[TASK DETAILS] All entries are to be given again verbatim.

*** DATASET ENTRIES ***

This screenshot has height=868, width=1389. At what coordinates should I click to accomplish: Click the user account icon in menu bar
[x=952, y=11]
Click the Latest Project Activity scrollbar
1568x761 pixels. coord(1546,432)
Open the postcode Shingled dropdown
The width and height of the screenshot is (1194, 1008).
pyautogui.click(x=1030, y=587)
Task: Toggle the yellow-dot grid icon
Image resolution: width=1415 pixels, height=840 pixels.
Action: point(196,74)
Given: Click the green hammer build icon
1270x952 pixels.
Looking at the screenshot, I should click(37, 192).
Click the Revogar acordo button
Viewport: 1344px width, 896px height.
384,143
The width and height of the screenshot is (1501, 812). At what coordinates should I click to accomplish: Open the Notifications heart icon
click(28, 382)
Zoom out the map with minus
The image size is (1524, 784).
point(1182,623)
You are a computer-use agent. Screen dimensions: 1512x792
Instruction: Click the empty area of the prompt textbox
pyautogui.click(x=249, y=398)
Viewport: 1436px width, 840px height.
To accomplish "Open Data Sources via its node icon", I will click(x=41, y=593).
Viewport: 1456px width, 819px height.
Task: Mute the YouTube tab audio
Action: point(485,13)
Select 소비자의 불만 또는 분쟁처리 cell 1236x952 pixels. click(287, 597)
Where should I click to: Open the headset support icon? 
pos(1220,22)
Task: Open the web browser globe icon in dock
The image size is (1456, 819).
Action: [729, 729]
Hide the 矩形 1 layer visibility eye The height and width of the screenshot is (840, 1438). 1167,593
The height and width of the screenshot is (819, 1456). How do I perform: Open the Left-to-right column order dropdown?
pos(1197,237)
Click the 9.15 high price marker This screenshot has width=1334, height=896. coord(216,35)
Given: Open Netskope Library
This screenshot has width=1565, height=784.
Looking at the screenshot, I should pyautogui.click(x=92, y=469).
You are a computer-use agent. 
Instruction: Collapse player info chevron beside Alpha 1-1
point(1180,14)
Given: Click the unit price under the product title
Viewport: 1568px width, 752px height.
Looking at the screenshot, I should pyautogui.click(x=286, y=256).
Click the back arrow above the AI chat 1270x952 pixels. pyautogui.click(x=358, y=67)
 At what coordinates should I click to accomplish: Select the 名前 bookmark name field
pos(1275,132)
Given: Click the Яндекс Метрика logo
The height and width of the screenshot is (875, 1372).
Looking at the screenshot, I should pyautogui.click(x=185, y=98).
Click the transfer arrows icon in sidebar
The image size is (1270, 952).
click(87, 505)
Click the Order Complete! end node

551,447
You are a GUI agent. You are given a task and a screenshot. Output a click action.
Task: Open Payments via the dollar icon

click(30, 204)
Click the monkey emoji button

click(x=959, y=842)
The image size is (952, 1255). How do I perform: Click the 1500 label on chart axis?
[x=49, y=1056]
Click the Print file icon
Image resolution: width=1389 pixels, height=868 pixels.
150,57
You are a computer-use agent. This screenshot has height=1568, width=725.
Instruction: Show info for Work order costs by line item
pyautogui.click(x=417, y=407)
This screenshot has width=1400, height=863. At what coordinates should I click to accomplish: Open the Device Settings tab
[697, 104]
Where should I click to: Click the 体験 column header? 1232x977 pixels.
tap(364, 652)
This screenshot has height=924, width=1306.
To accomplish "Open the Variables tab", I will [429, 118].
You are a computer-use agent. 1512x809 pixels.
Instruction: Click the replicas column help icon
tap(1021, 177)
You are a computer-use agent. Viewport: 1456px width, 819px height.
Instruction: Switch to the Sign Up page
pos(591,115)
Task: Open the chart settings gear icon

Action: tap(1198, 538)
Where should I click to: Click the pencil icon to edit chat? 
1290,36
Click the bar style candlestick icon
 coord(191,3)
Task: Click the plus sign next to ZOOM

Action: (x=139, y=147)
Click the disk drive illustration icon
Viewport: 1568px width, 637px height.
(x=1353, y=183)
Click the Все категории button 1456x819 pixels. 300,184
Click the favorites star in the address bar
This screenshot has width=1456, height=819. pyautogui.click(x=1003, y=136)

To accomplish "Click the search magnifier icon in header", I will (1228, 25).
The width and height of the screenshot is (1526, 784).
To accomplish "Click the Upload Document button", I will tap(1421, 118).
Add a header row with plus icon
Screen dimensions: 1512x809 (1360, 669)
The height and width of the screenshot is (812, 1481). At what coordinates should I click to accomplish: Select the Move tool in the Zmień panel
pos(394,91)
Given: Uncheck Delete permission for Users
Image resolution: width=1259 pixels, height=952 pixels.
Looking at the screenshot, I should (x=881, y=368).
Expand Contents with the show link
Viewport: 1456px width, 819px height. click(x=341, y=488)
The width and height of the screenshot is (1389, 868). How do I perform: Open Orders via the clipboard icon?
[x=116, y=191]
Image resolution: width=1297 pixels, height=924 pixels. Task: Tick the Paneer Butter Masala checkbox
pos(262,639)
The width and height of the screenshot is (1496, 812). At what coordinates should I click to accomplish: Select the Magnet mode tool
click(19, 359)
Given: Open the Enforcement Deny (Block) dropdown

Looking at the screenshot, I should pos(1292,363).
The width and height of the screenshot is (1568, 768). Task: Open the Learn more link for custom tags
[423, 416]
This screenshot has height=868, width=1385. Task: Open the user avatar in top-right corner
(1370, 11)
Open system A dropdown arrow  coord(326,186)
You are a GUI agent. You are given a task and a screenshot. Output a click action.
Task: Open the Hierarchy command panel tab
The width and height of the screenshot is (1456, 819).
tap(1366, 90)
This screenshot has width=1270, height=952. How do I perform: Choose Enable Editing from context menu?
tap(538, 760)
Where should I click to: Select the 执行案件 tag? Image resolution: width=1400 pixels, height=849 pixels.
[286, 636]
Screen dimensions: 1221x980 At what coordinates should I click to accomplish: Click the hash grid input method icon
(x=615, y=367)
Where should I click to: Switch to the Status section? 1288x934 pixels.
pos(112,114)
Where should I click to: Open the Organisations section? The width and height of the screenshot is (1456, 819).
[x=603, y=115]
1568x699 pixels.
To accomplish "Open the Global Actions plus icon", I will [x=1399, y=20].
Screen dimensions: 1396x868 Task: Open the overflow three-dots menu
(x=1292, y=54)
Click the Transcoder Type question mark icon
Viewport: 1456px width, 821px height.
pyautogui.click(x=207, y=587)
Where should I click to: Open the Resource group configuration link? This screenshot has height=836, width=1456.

*** End of DATASET ENTRIES ***

[YOUR SOLUTION]
This screenshot has height=868, width=1389. At what coordinates should I click to accomplish: Click the user account icon in menu bar
[x=952, y=11]
Click the Latest Project Activity scrollbar
1568x761 pixels. coord(1546,432)
Open the postcode Shingled dropdown
The width and height of the screenshot is (1194, 1008).
pyautogui.click(x=1030, y=587)
Task: Toggle the yellow-dot grid icon
Image resolution: width=1415 pixels, height=840 pixels.
Action: point(196,74)
Given: Click the green hammer build icon
1270x952 pixels.
Looking at the screenshot, I should click(37, 192).
Click the Revogar acordo button
Viewport: 1344px width, 896px height.
384,143
The width and height of the screenshot is (1501, 812). At what coordinates should I click to accomplish: Open the Notifications heart icon
click(28, 382)
Zoom out the map with minus
The image size is (1524, 784).
point(1182,623)
You are a computer-use agent. Screen dimensions: 1512x792
Instruction: Click the empty area of the prompt textbox
pyautogui.click(x=249, y=398)
Viewport: 1436px width, 840px height.
To accomplish "Open Data Sources via its node icon", I will click(x=41, y=593).
Viewport: 1456px width, 819px height.
Task: Mute the YouTube tab audio
Action: point(485,13)
Select 소비자의 불만 또는 분쟁처리 cell 1236x952 pixels. click(287, 597)
Where should I click to: Open the headset support icon? 
pos(1220,22)
Task: Open the web browser globe icon in dock
The image size is (1456, 819).
Action: [729, 729]
Hide the 矩形 1 layer visibility eye The height and width of the screenshot is (840, 1438). 1167,593
The height and width of the screenshot is (819, 1456). How do I perform: Open the Left-to-right column order dropdown?
pos(1197,237)
Click the 9.15 high price marker This screenshot has width=1334, height=896. coord(216,35)
Given: Open Netskope Library
This screenshot has width=1565, height=784.
Looking at the screenshot, I should pyautogui.click(x=92, y=469).
You are a computer-use agent. 
Instruction: Collapse player info chevron beside Alpha 1-1
point(1180,14)
Given: Click the unit price under the product title
Viewport: 1568px width, 752px height.
Looking at the screenshot, I should pyautogui.click(x=286, y=256).
Click the back arrow above the AI chat 1270x952 pixels. pyautogui.click(x=358, y=67)
 At what coordinates should I click to accomplish: Select the 名前 bookmark name field
pos(1275,132)
Given: Click the Яндекс Метрика logo
The height and width of the screenshot is (875, 1372).
Looking at the screenshot, I should pyautogui.click(x=185, y=98).
Click the transfer arrows icon in sidebar
The image size is (1270, 952).
click(87, 505)
Click the Order Complete! end node

551,447
You are a GUI agent. You are given a task and a screenshot. Output a click action.
Task: Open Payments via the dollar icon

click(30, 204)
Click the monkey emoji button

click(x=959, y=842)
The image size is (952, 1255). How do I perform: Click the 1500 label on chart axis?
[x=49, y=1056]
Click the Print file icon
Image resolution: width=1389 pixels, height=868 pixels.
150,57
You are a computer-use agent. This screenshot has height=1568, width=725.
Instruction: Show info for Work order costs by line item
pyautogui.click(x=417, y=407)
This screenshot has width=1400, height=863. At what coordinates should I click to accomplish: Open the Device Settings tab
[697, 104]
Where should I click to: Click the 体験 column header? 1232x977 pixels.
tap(364, 652)
This screenshot has height=924, width=1306.
To accomplish "Open the Variables tab", I will [429, 118].
You are a computer-use agent. 1512x809 pixels.
Instruction: Click the replicas column help icon
tap(1021, 177)
You are a computer-use agent. Viewport: 1456px width, 819px height.
Instruction: Switch to the Sign Up page
pos(591,115)
Task: Open the chart settings gear icon

Action: tap(1198, 538)
Where should I click to: Click the pencil icon to edit chat? 
1290,36
Click the bar style candlestick icon
 coord(191,3)
Task: Click the plus sign next to ZOOM

Action: (x=139, y=147)
Click the disk drive illustration icon
Viewport: 1568px width, 637px height.
(x=1353, y=183)
Click the Все категории button 1456x819 pixels. 300,184
Click the favorites star in the address bar
This screenshot has width=1456, height=819. pyautogui.click(x=1003, y=136)

To accomplish "Click the search magnifier icon in header", I will (1228, 25).
The width and height of the screenshot is (1526, 784).
To accomplish "Click the Upload Document button", I will tap(1421, 118).
Add a header row with plus icon
Screen dimensions: 1512x809 (1360, 669)
The height and width of the screenshot is (812, 1481). At what coordinates should I click to accomplish: Select the Move tool in the Zmień panel
pos(394,91)
Given: Uncheck Delete permission for Users
Image resolution: width=1259 pixels, height=952 pixels.
Looking at the screenshot, I should (x=881, y=368).
Expand Contents with the show link
Viewport: 1456px width, 819px height. click(x=341, y=488)
The width and height of the screenshot is (1389, 868). How do I perform: Open Orders via the clipboard icon?
[x=116, y=191]
Image resolution: width=1297 pixels, height=924 pixels. Task: Tick the Paneer Butter Masala checkbox
pos(262,639)
The width and height of the screenshot is (1496, 812). At what coordinates should I click to accomplish: Select the Magnet mode tool
click(19, 359)
Given: Open the Enforcement Deny (Block) dropdown

Looking at the screenshot, I should pos(1292,363).
The width and height of the screenshot is (1568, 768). Task: Open the Learn more link for custom tags
[423, 416]
This screenshot has height=868, width=1385. Task: Open the user avatar in top-right corner
(1370, 11)
Open system A dropdown arrow  coord(326,186)
You are a GUI agent. You are given a task and a screenshot. Output a click action.
Task: Open the Hierarchy command panel tab
The width and height of the screenshot is (1456, 819).
tap(1366, 90)
This screenshot has width=1270, height=952. How do I perform: Choose Enable Editing from context menu?
tap(538, 760)
Where should I click to: Select the 执行案件 tag? Image resolution: width=1400 pixels, height=849 pixels.
[286, 636]
Screen dimensions: 1221x980 At what coordinates should I click to accomplish: Click the hash grid input method icon
(x=615, y=367)
Where should I click to: Switch to the Status section? 1288x934 pixels.
pos(112,114)
Where should I click to: Open the Organisations section? The width and height of the screenshot is (1456, 819).
[x=603, y=115]
1568x699 pixels.
To accomplish "Open the Global Actions plus icon", I will [x=1399, y=20].
Screen dimensions: 1396x868 Task: Open the overflow three-dots menu
(x=1292, y=54)
Click the Transcoder Type question mark icon
Viewport: 1456px width, 821px height.
pyautogui.click(x=207, y=587)
Where should I click to: Open the Resource group configuration link? This screenshot has height=836, width=1456.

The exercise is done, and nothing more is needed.